UPDATED 7:20 a.m. June 10
With absentee ballots still out, local Jackson County incumbents were leading the ticket with in-person results from the June 9 elections.
Around 6,483 votes had been counted and compiled by midnight, all from those who voted early in-person and from in-person election day voting. A larger number of absentee ballots — 8,000 to 9,000 — had not yet been compiled as of press time Wednesday morning.
The closest race so far in Jackson County is for the open seat of Jackson County State Court Solicitor where Jim David led Gabriel Bradford 2,906-2,886 (50.1%-49.4%)
• Incumbent Sheriff Janis Mangum was leading challenger Johnny Wood 5,702-688 (89%-11%).
• Incumbent tax commissioner Candace Taylor Heaton was leading challenger Wesely Colley 4,162-2,054 (67%-33%).
• Incumbent coroner Keith Whitfield was leading challenger Shannon Stephens 5,011-1,122 (82%-18%).
• Incumbent District 2 county commissioner Chas Hardy was leading challenger Thomas Rainey 1,031-274 (79%-21%).
• In the open seat for Post 1 on the Jackson County Board of Education, Rick Sanders led a pack of four candidates with 503 votes (49.9%) followed by Rob Johnson with 317 votes (31%). Mark Kuczka and Blake Rodenroth had 92 and 96 votes respectively, 9% each. There will be a runoff in that race in July if no candidate gets over 50% of the vote.
• The homestead exemption issue was also passing in all three school districts as was the sale of alcohol by the drink on Sunday in the City of Commerce.
Voting mostly smooth across county
Unlike some areas of the state, voting across Jackson County appeared to be mostly smooth Tuesday as people lined up to cast ballots. No excessively long lines or technical issues hampered voting.
Because of the COVID virus, state and local elections officials promoted absentee balloting this year. Because of that, more people voted absentee in the county than voted in-person, the only time that has ever happened.
But the large number of absentee ballots also created headaches for local elections officials.
On Tuesday afternoon, Jackson County elections director Jennifer Logan took call after call from the county's four voting precincts where officials had voters show up with an absentee ballot, but wanting to vote on the state's new voting machines instead. Those absentee ballots had to be vetted and canceled out by Logan, who had to confirm the status of each one to make sure someone wasn't voting twice. The process took time and slowed down some voting.
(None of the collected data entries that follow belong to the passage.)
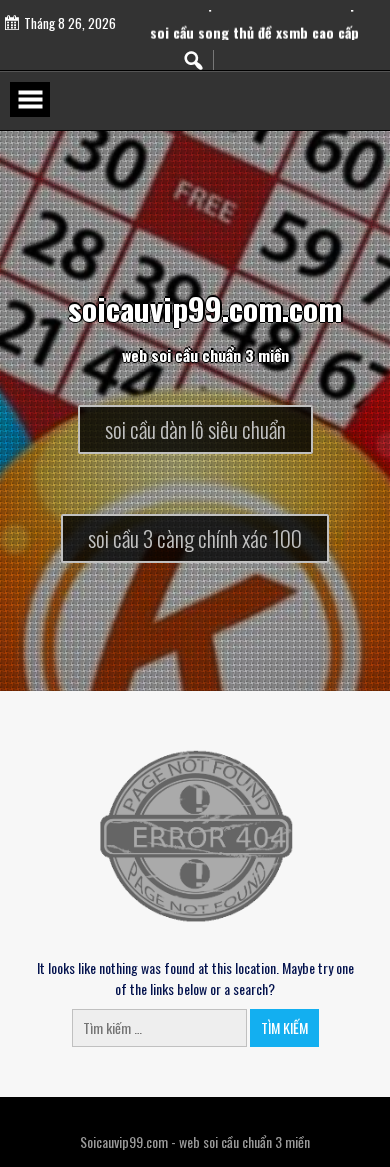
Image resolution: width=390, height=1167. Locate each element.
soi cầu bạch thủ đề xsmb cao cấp (254, 12)
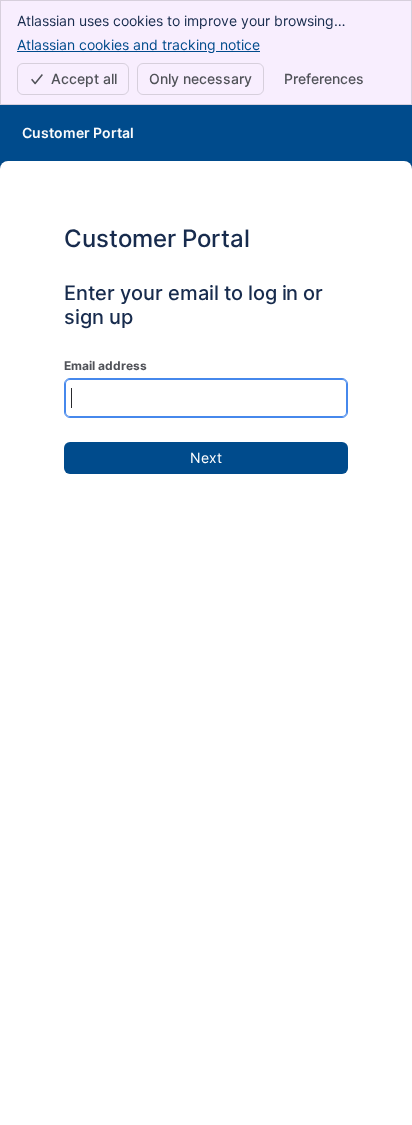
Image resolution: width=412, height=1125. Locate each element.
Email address (105, 365)
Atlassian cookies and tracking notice (138, 44)
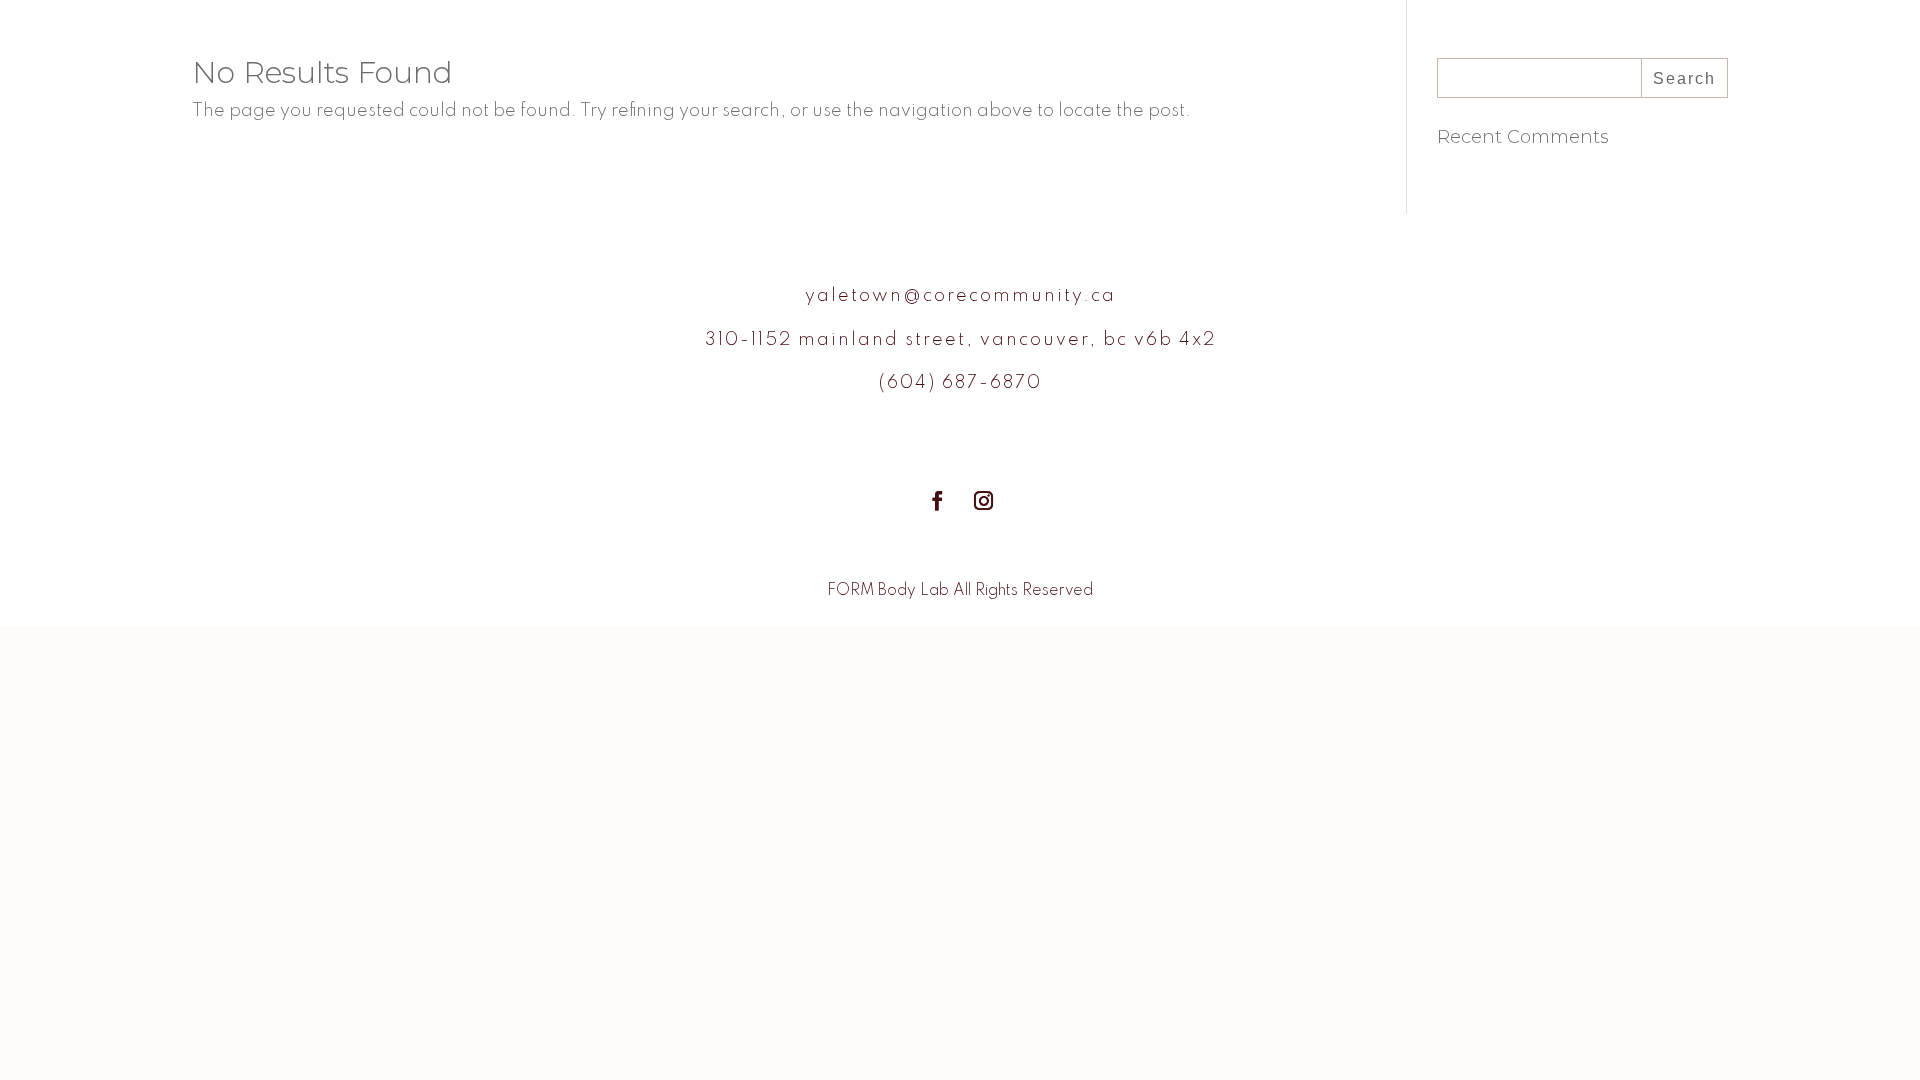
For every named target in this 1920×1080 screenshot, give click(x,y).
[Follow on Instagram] (983, 501)
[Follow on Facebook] (937, 501)
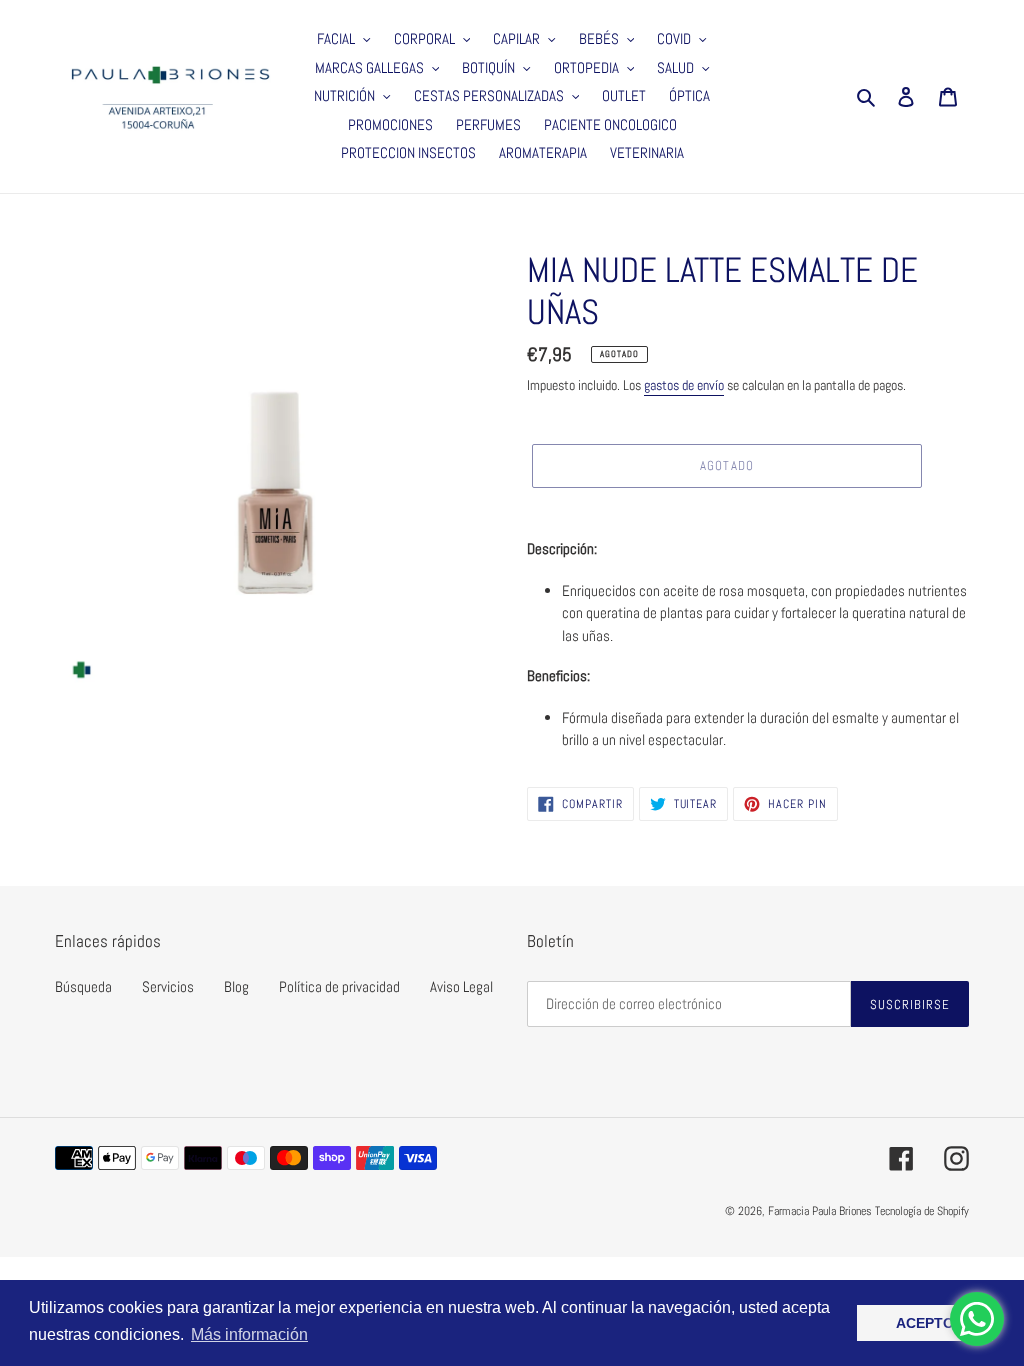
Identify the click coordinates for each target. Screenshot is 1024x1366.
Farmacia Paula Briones (820, 1211)
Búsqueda (83, 986)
Meanwhile at the county elections office, about nine people sat around a long table, opening absentee envelopes and organizing those ballots to be counted scanned in another room.
At a nearby table, another group of poll workers checked the paper ballots for problems — tears, over-voting (more than one vote in a race), and other technical problems. In some cases, "bad" ballots had to be recreated by a special group of three poll workers so they could be processed and scanned.
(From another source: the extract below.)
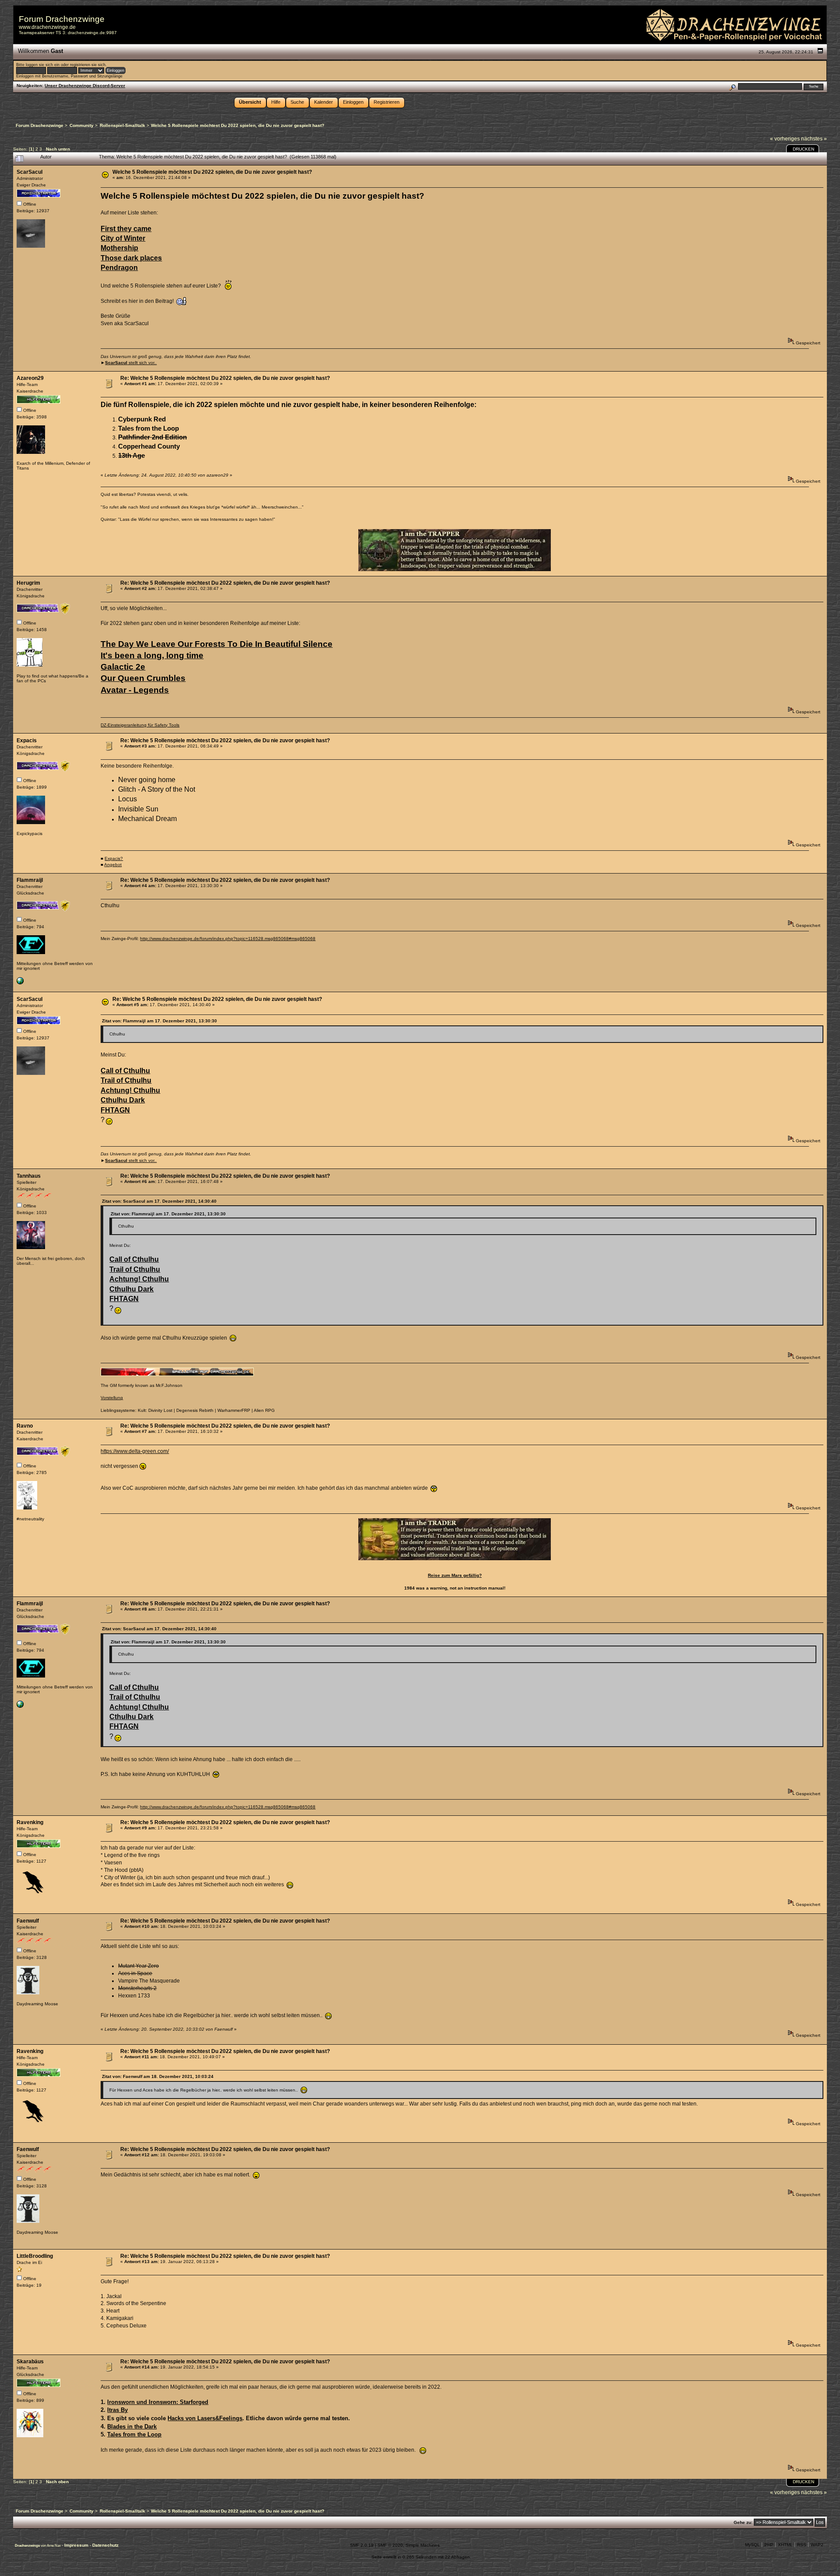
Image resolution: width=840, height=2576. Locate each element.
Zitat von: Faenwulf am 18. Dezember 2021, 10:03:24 (158, 2076)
A bigger issue, however, was that the county was allotted only one scanning machine for the absentee ballots. Processed in small batches, the actual scanning of the absentee ballots took a lot of time. Sometimes, a ballot with a technical problem slipped through the system, causing the scanning machine to stop until the problem was fixed — that batch of ballots then had to be re-scanned.
The issue of when to begin opening absentee ballots and who should be involved in that process was a point of contention during a Zoom meeting of the Jackson County Board of Elections last week. Despite that, all five members of the elections board were on hand Tuesday as volunteers to help with the processing of absentee ballots.